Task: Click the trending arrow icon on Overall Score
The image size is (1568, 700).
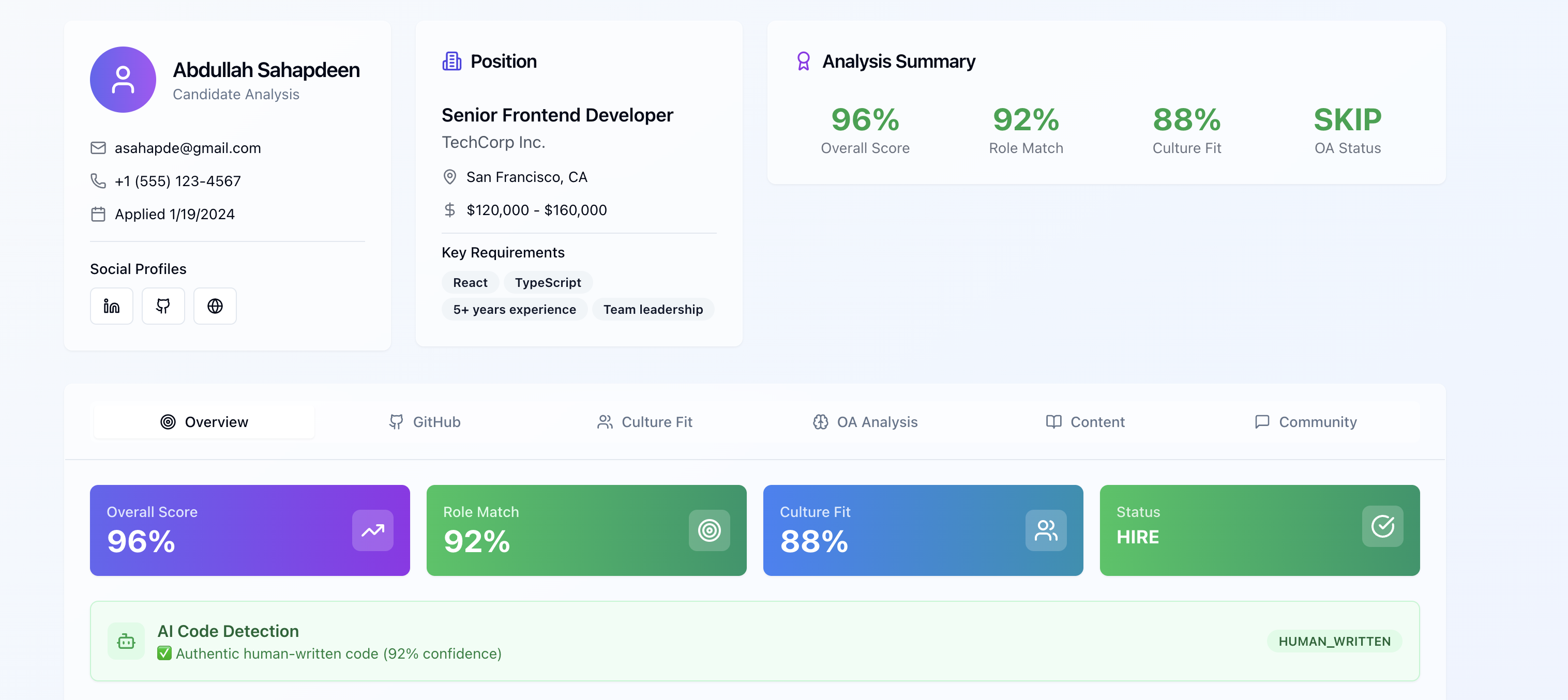Action: 372,530
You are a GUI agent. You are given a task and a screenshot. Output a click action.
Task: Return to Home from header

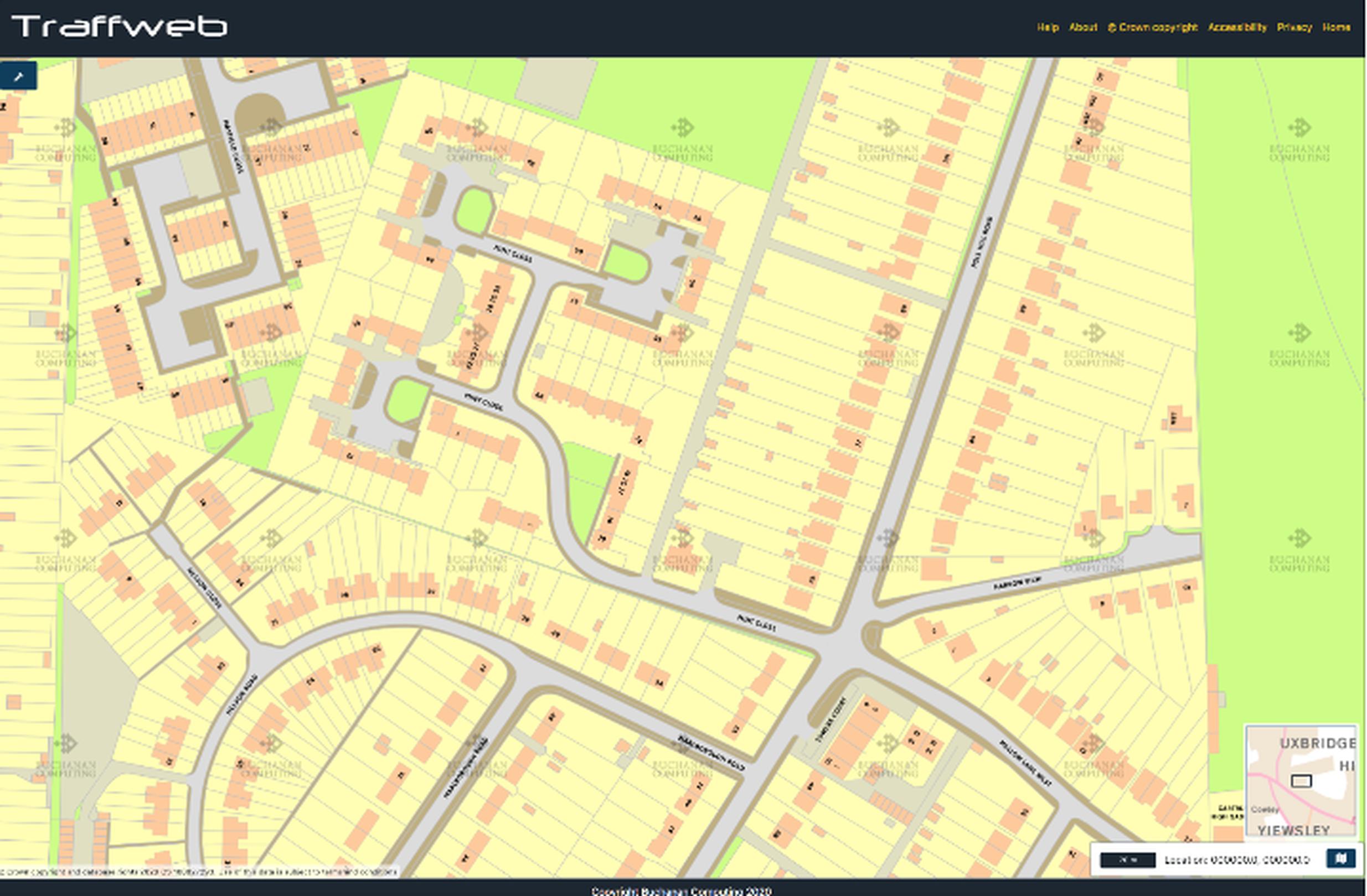click(x=1336, y=27)
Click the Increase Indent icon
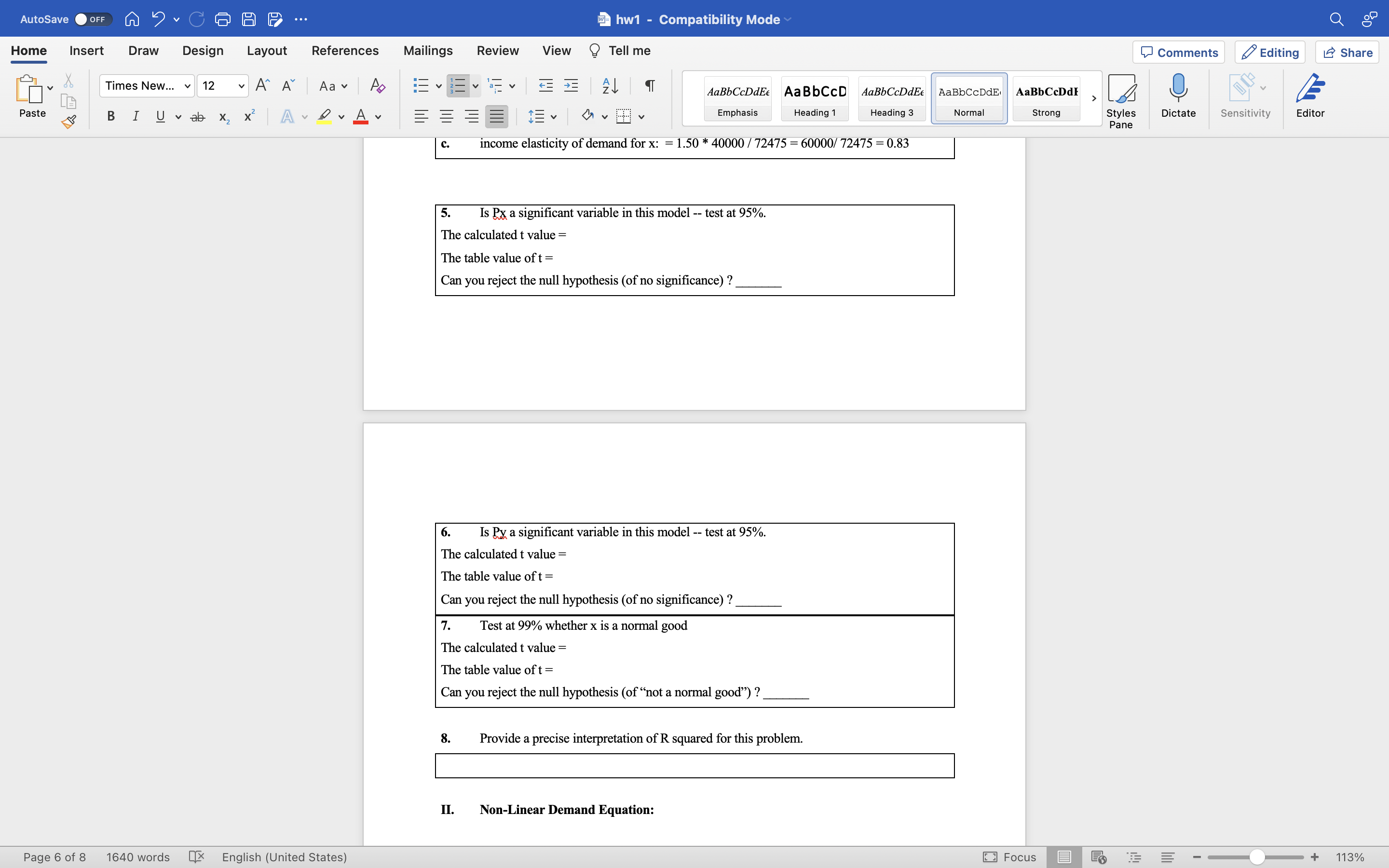Image resolution: width=1389 pixels, height=868 pixels. click(x=571, y=86)
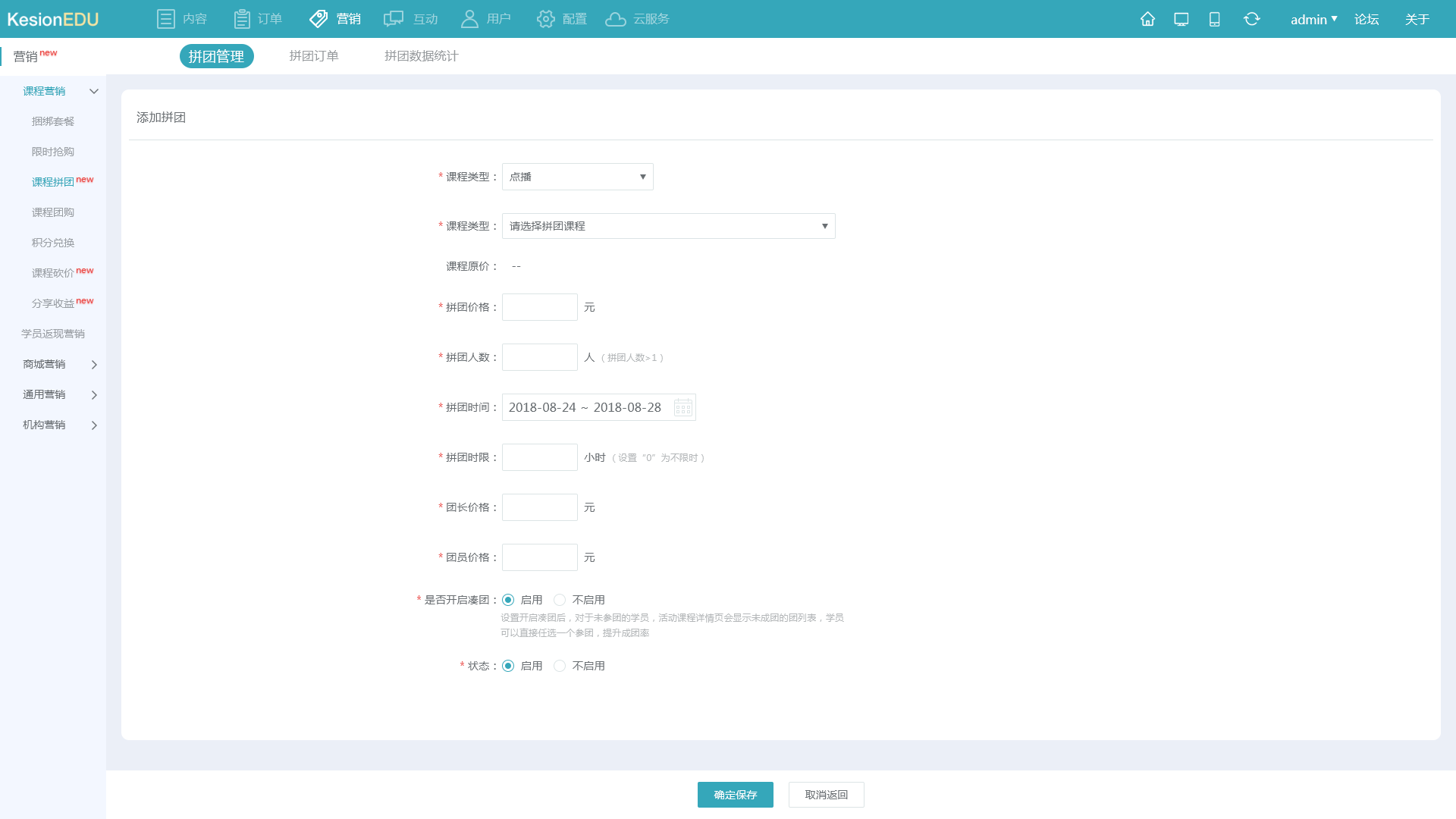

- - - - -

Find the line that contains "The image size is (1568, 700).". Reproduce it and every later line of the records exactly, minus the pictures.

Answer box:
The image size is (1568, 700).
Action: 372,530
You are a GUI agent. You are given a task and a screenshot. Output a click action.
Task: Return to Home from header

click(x=1336, y=27)
Click the Increase Indent icon
Image resolution: width=1389 pixels, height=868 pixels. click(x=571, y=86)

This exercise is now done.